At the end of the day, we need universal standards for eBook publishing that can be adopted by a variety of online and print retailers, while what FatBrain has done has been to try to set themselves up as a publisher. I'm OK with competing eBook formats--that's not the issue. The issue is that by blending the role of publisher and the role of distributor/retailer, FatBrain has delayed the time when we can just put an eBook into the market, and have it appear on any online retail site.

Meanwhile, publishers need mechanisms for marketing and distributing eBooks that leverage their existing channels and methods for getting the word out.

For example, the other day I was looking for a good 20 page document on how to send high quality audio using ISDN lines. Including the equipment to buy, and how to properly setup and manage the ISDN line. It's a fairly simple process but I wanted some better details than I was finding and it took me a day to locate the right equipment manufacturers - a day I gladly would have paid money to not spend online looking for ISDN Audio Adapter manufacturers.

Another example, I've been writing a chapter on encoding online audio which is better than the stuff I've written before or seen written elsewhere. It covers a lot of the top products and details differences, etc. It's for part of another book I'm doing but on its own I know it could probably sell a number of copies for $5-10 as an extended chapter. This is the type of stuff that ematter could be good with. It's just going to take the right kind of publisher who can identify with a group of authors the types of small focused documents that will be successful under this type of publishing process. It also requires you to have a way to market the specific documents, in the case of the encoding chapter there are a number of online sites devoted to online music and webcasting that would probably link to the product if I put the effort in to email them about it.

I agree with Pete that large scale full books aren't as conducive to ematter style publishing but there is a whole new segment of documents and technical materials that could be valuable and profitable in this publishing model. However, the problem I see is marketing this effectively. The product development and marketing have to be done right before anything is written. In order to work I think an ematter style document has to have:

All of these are great targets for eMatter books. I am just not sure how good a job FatBrain will do of "publishing" them. If you have ideas like this, bring them to O'Reilly :-) We may be able to put them out in both print and online. After all, there's no reason even a print book needs to be a 1000-page doorstop. And we're certainly trying to develop more outlets for short documents via the O'Reilly Network and our upcoming eBooks effort. But unlike FatBrain, we'll be picking and choosing topics, and doing our best to market the stuff we choose to publish.

This is a great discussion! Thanks for all the responses.

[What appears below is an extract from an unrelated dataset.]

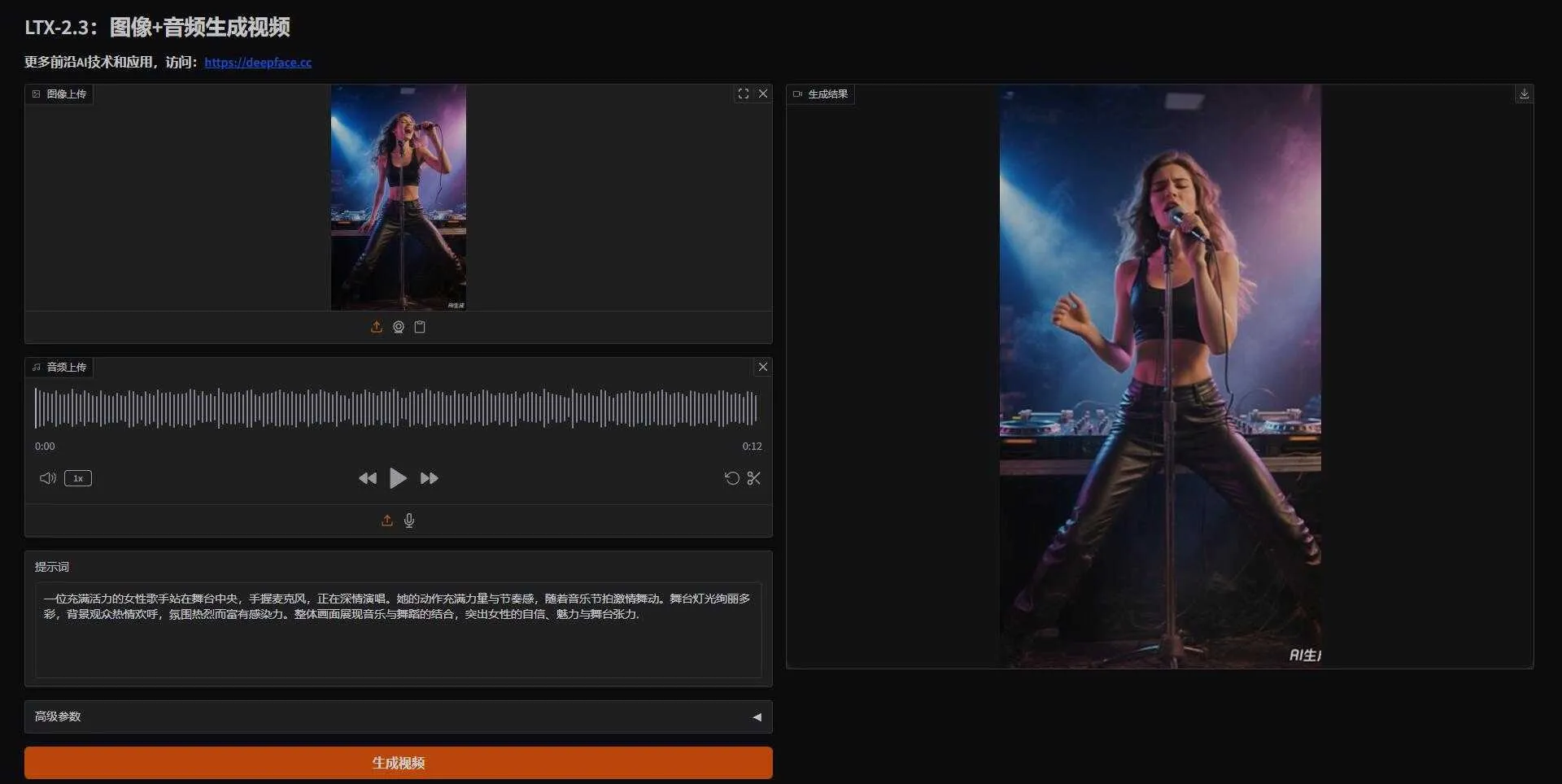Clear the uploaded image with X
The height and width of the screenshot is (784, 1562).
click(762, 94)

Publisher or Retailer, Part 2

Date: Thu, 20 Jan 2000 21:06:45 -0800
From: "Tim O'Reilly" <tim@oreilly.com>
Organization: O'Reilly & Associates, Inc.
To: Computer Book Publishing
Subject: Re: ePublishing Issues (was Re: eMatter by O'Reilly)

Chris MacAskill wrote:

Our vision for eMatter is to introduce a new and complementary distribution channel, primarily focused at stuff that's longer than magazine articles and shorter than books.

...

There has been no economic venue this century for mid-length pieces--essays, white papers, short stories... All publishers reject them. Gone are the days when Charles Dickens could make A Christmas Carol popular. It simply doesn't fit the economic models of magazine or book publishers. But I believe the Internet makes distribution of these titles possible. Customers download and print PDF files by the millions today. Why can't we charge for them if the content is good, we protect the content against illegal copying, and we pay the publisher or author a royalty?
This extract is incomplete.